2. Simulazione tramite Fluidodinamica Computazionale (CFD)
Una volta ottenuto l’avatar, entra in gioco il software di Fluidodinamica Computazionale (CFD). Questo motore di calcolo simula virtualmente il flusso d’aria che investe l’atleta, mappando i vettori di pressione e la resistenza aerodinamica (drag).
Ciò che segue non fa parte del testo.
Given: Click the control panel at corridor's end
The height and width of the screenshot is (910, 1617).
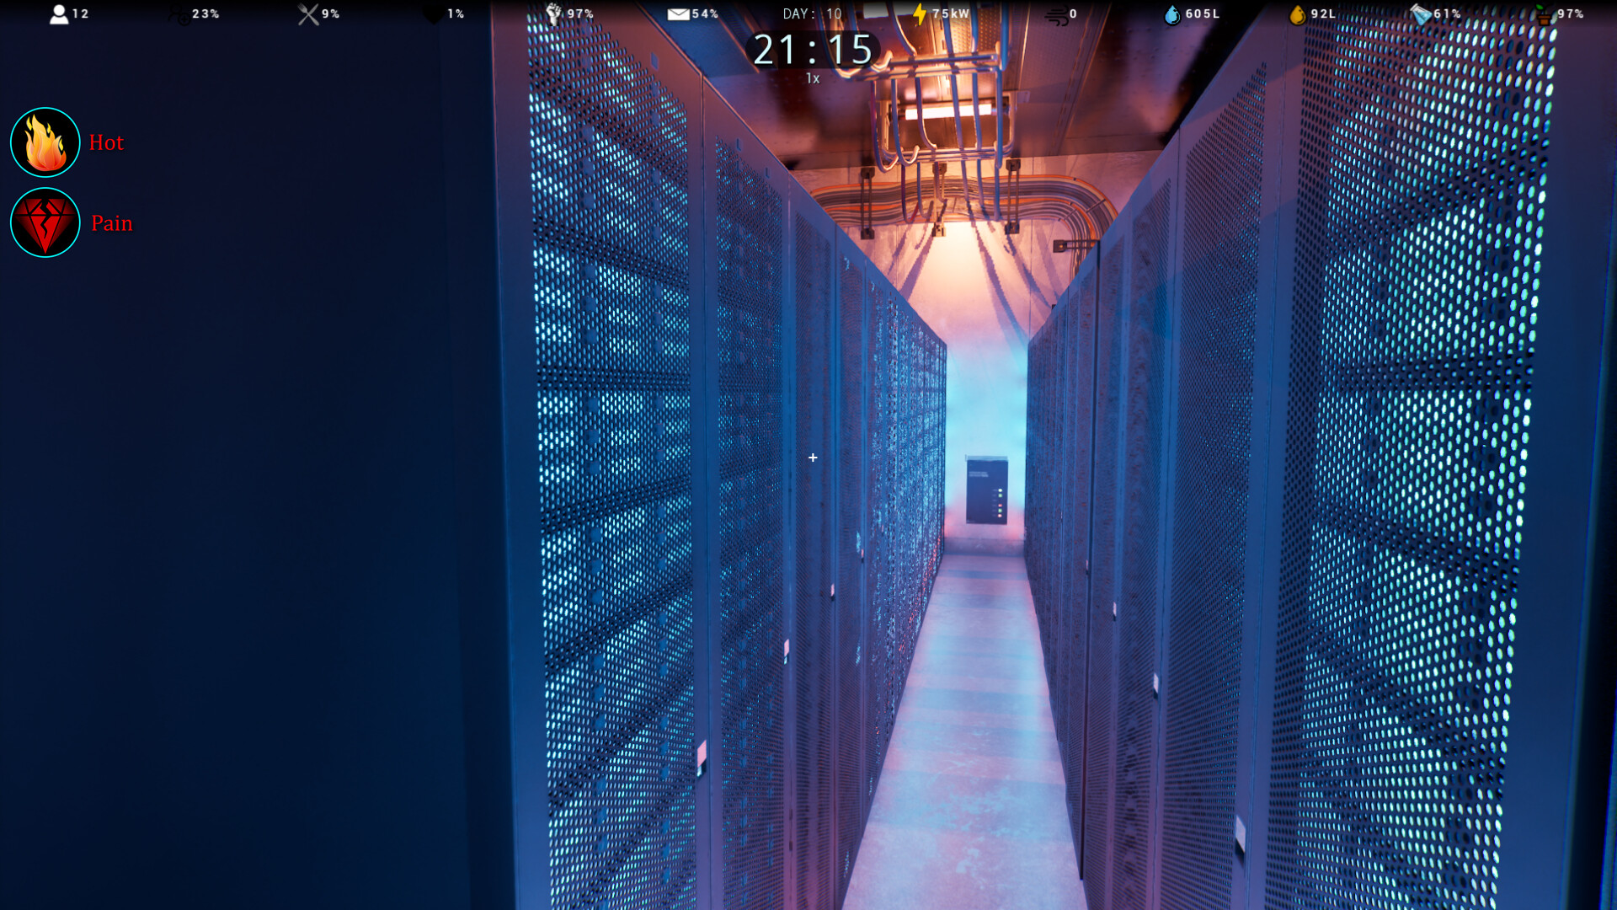Looking at the screenshot, I should 987,489.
L’analisi permette di visualizzare l’invisibile: come l’aria si muove sulla pelle e sull’attrezzatura, rivelando come una micro-correzione della postura — ad esempio l’inclinazione della testa o la posizione dei gomiti — possa abbattere la resistenza e incrementare sensibilmente la velocità.

3. Gestione delle Turbolenze oltre i 50 km/h
Nelle discipline dove si superano costantemente i 50 km/h (come il ciclismo su pista, lo sci di velocità o il triathlon), l’aria smette di essere un fluido armonioso e diventa un ostacolo caotico. A queste velocità, le simulazioni sono vitali per identificare e gestire le turbolenze che si generano dietro il corpo dell’atleta. Ottimizzare il “gemello digitale” significa minimizzare le zone di bassa pressione che “tirano” l’atleta all’indietro, trasformando ogni watt di potenza in puro movimento lineare.
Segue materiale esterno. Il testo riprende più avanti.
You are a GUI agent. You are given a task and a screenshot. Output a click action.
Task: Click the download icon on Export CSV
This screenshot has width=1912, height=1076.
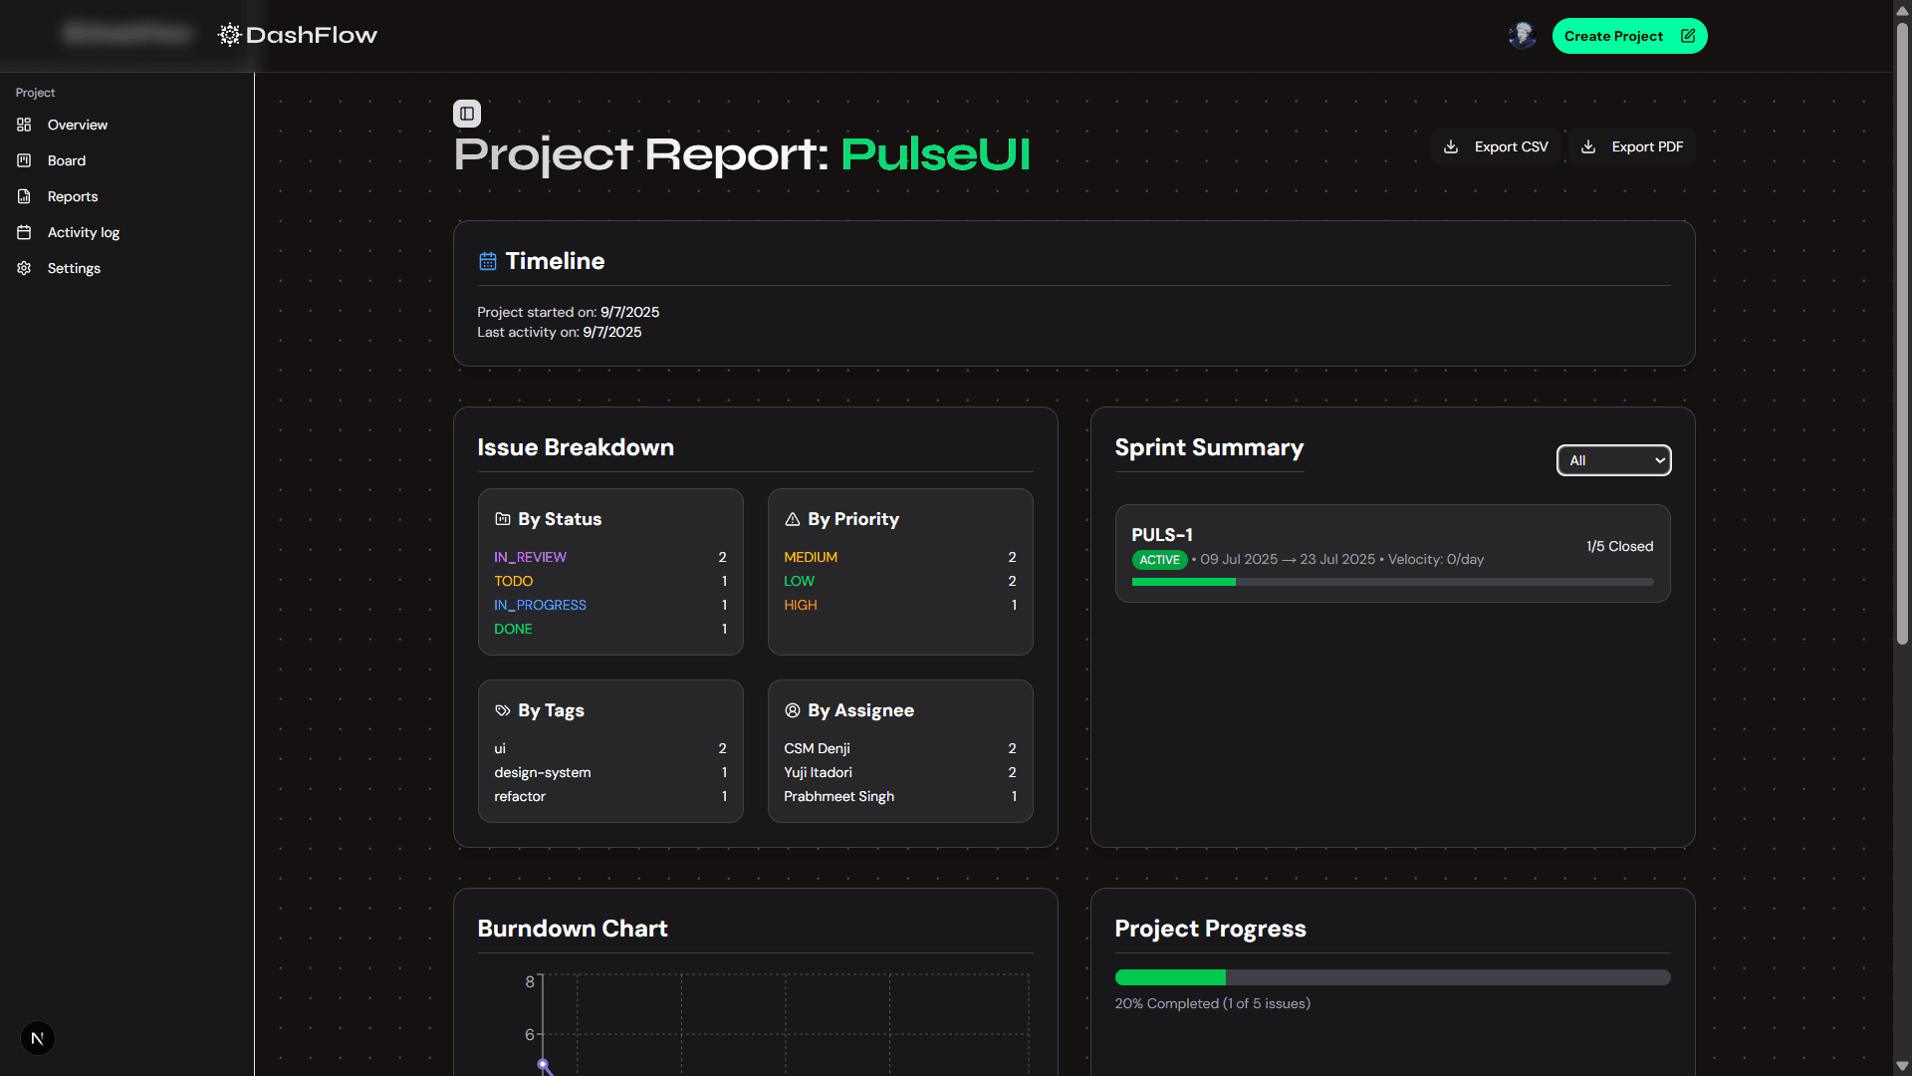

Dati e Medaglie: Il metodo Snowflake per il Bob
In discipline come il bob e lo skeleton, non si vince con una singola invenzione, ma con la somma di piccoli miglioramenti.

- Piattaforma di analisi: La nazionale USA ha scelto Snowflake per organizzare ogni singolo dato di allenamento.
- Decisioni rapide: Un assistente IA aiuta coach e atleti a capire in tempi record cosa funziona e cosa no, permettendo di limare quei minuscoli margini che sul ghiaccio decidono tutto.
- Ottimizzazione: L’obiettivo è rendere la partenza più pulita o sincronizzare meglio la spinta, individuando rapidamente ogni dettaglio da correggere.
Un’esperienza aumentata per i tifosi
L’IA non lavora solo per gli atleti, ma anche per chi guarda. Il CIO ha introdotto Olympic GPT, un assistente che fornisce risultati in tempo reale e spiega i regolamenti delle discipline meno note.
Contemporaneamente, l’Olympic Broadcasting Services (OBS) sta usando l’IA per gestire l’oceano di immagini provenienti da droni e telecamere. Il sistema è in grado di “congelare” un salto in aria, generando fotogrammi che mostrano il cambio di posizione dell’atleta e visualizzando dati come l’altezza del salto e la velocità di atterraggio direttamente sullo schermo.+2
In conclusione, che si tratti della prevenzione infortuni per campionesse come Federica Brignone o delle traiettorie previste da Curling Hunter , l’IA è ormai la “metà invisibile” dello sport moderno.